Schleiermacher afirmava que o sentimento de dependência está na raiz de todo culto religioso e que, por mais alto que a vida espiritual possa subir, sempre terá de começar com um profundo senso de necessidade que somente Deus pode satisfazer.
Se este senso de dependência e necessidade está na raiz da religião natural, não é difícil ver por que o grande deus Entretenimento é tão ardentemente cultuado por tanta gente. Pois há milhões que não podem viver sem diversão. A vida para eles é simplesmente intolerável.

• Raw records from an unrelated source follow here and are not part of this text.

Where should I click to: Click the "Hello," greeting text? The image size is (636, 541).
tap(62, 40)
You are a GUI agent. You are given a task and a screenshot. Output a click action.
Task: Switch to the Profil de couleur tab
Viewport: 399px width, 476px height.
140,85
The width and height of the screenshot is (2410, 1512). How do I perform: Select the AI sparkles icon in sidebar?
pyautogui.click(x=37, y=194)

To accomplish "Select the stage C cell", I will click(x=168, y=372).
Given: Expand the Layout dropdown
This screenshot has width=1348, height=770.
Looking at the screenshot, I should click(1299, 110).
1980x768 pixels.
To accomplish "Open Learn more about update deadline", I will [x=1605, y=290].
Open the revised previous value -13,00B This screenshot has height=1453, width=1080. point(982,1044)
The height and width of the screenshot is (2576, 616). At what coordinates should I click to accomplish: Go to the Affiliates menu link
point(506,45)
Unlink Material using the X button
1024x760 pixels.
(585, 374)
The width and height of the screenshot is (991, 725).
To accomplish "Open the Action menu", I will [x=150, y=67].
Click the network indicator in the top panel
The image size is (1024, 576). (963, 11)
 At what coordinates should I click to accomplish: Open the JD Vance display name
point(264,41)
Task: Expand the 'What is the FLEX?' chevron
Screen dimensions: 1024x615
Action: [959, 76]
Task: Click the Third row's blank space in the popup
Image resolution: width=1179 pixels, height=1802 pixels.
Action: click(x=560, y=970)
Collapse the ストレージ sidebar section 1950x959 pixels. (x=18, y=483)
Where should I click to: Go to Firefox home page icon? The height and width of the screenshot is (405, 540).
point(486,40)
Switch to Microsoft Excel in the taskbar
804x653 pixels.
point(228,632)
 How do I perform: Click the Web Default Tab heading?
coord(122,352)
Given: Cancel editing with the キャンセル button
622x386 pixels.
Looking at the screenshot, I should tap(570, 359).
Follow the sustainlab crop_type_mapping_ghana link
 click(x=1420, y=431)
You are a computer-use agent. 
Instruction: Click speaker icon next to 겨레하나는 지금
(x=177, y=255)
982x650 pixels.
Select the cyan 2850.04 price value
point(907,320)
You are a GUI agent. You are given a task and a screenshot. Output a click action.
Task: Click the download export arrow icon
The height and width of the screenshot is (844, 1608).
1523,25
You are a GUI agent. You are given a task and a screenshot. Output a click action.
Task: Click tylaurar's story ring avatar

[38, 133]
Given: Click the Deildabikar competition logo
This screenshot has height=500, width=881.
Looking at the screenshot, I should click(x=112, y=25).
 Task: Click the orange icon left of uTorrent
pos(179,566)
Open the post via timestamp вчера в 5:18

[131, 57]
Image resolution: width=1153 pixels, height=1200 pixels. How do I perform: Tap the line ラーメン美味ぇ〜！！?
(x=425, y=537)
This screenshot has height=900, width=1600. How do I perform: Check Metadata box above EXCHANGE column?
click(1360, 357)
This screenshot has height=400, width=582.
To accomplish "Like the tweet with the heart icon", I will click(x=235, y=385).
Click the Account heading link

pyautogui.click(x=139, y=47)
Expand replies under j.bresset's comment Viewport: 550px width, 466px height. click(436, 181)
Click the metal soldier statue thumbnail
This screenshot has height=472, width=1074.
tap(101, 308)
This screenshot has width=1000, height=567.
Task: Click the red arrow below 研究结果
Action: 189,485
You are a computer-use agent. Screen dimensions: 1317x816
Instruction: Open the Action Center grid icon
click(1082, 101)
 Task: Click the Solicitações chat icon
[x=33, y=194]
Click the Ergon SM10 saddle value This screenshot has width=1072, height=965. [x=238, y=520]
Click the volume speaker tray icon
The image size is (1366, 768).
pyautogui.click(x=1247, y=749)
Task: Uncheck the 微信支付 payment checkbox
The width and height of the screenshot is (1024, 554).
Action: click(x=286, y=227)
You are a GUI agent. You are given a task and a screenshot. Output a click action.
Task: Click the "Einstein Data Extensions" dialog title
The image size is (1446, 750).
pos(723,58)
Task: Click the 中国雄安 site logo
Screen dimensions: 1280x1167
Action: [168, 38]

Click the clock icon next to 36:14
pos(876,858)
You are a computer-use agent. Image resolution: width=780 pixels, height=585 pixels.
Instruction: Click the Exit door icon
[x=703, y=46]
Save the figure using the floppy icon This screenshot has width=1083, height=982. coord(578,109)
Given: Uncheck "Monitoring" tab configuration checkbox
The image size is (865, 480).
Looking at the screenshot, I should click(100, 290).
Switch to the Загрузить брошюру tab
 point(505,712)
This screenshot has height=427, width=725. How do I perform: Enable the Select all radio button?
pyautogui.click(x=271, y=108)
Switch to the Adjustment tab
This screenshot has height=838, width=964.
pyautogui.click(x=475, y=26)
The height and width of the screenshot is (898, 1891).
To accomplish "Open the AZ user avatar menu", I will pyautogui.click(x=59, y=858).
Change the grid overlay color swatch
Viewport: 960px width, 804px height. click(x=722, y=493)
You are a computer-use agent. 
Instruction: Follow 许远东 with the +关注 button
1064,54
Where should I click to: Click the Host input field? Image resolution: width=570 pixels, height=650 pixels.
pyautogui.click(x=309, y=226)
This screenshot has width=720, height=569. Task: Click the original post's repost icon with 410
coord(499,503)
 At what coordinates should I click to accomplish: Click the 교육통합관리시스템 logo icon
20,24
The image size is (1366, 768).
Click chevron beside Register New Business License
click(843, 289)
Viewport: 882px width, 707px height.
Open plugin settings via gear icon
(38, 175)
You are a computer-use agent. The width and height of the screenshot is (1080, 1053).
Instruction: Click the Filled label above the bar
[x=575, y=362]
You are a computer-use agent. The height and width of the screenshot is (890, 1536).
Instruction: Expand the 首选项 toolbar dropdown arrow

Buscam, ansiosos, o bendito alívio dado por entretenimentos profissionais e outras formas de narcóticos psicológicos como um viciado em drogas busca a sua injeção diária de heroína. Sem estas coisas, não poderiam reunir coragem para encarar a existência.
Ninguém que seja dotado de sentimentos humanos normais fará objeção aos prazeres simples da vida, nem às formas inofensivas de entretenimento que podem ajudar a relaxar os nervos e revigorar a mente exausta de fatiga. Essas coisas, se usadas com descrição, podem ser uma bênção ao longo do caminho. Isso é uma coisa. A exagerada dedicação ao entretenimento como atividade da maior importância, para a qual e pela qual os homens vivem, é definitivamente outra coisa muito diferente.
O abuso de uma coisa inofensiva é a essência do pecado. O incremento do aspecto das diversões da vida humana em tão fantásticas proporções é um mau presságio, uma ameaça às almas dos homens modernos. Estruturou-se, chegando a constituir um empreendimento comercial multimilionário, com maior poder sobre as mentes humanas e sobre o caráter humano do que qualquer outra influência educacional na terra. E o que é ominoso é que o seu poder é quase exclusivamente mau, deteriorando o interior e expelindo os pensamentos de alcance eterno que encheriam a alma dos homens, se tão somente fossem dignos de abrigá-los. E a coisa toda desenvolveu-se, produzindo uma verdadeira religião que retém os devotos com estranho fascínio e, incidentalmente, contra a qual agora é perigoso falar.
Por séculos, a igreja se manteve solidamente contra toda forma de entretenimento mundano, reconhecendo-o pelo que era – um meio para desperdiçar o tempo, um refúgio contra a perturbadora voz da consciência, um esquema para desviar a atenção da responsabilidade moral. Por isso, ela própria sofreu rotundos abusos e críticas dos filhos deste mundo. Mas ultimamente ela se cansou dos abusos e parou de lutar. Parece ter decidido que, já que não consegue vencer o grande deus Entretenimento, pode muito bem juntar suas forças às dele e fazer o uso que puder dos seus poderes. Assim, hoje temos o espantoso espetáculo de milhões de dólares derramados sobre o trabalho profano de providenciar entretenimento terreno para os filhos do Céu, assim chamados.
Em muitos lugares o entretenimento religioso está eliminando rapidamente as coisas sérias de Deus. Muitas igrejas, nestes dias, têm-se transformado em pouco mais que pobres teatros onde “produtores” de quinta classe mascateiam as suas mercadorias falsificadas com total aprovação de líderes evangélicos conservadores, que podem até citar um texto sagrado em defesa da sua delinqüência. E raramente alguém ousa levantar a voz contra isso.
Não é uma coisa esquisita e um espanto que, com a sombra da destruição atômica (ou de ataques terroristas) pendendo sobre o mundo e com a vinda de Cristo tão próxima, os professos seguidores do Senhor se entreguem a divertimentos religiosos? Que numa hora em que há tão desesperada necessidade de santos amadurecidos, numerosos crentes voltem para a criancice espiritual e clamem por brinquedos?